Comment 3 for bug 153310

Revision history for this message
Loye Young (loyeyoung) wrote :

I've run across this too. What I wanted was to set up every user's desktop to be like the 'oem' model, but I also wanted another user already installed by default. (In my particular case, I needed to have yours truly be able to access the box for customer support issues, so I wanted an "administrator" user who had sudo power.)

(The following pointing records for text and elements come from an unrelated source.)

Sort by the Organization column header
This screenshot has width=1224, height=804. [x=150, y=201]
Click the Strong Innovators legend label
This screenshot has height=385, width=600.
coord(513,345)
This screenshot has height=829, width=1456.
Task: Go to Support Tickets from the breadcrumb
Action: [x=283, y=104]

Here's how I worked around it:

After the "oem" user desktop was exactly like I wanted it,
[code]
# cp -R /home/oem /home/oem2
[/code]

Search-and-replace through /home/oem2, replacing every instance of '/home/oem' with '$HOME'. (There are half a dozen or so techniques for the forgoing: pick the one you like the most.)

[code]
# cp -R /home/oem2/* /home/skel
# rm -R /home/oem2
[/code]

Then made an ugly hack towards the end of the oem-firstboot script. I told oem-firstboot to run a tiny little bash script ("another-user.sh") I wrote and saved in /temp directory. another-user.sh was extremely simple: a one-line "adduser" command, using the command-line options to give the user name, what groups the user belongs to, password, etc. After another-user.sh runs (exit 0), processing goes back to oem-firstboot. The next line of oem-firstboot deleted another-user.sh. In the case I had, I knew the user wasn't going to be poking around in the scripts, so I wasn't worried about the security implications of having a password in a text file. (I told you it was an ugly hack.)

That's what worked for me, but the problem should of course be fixed the right way.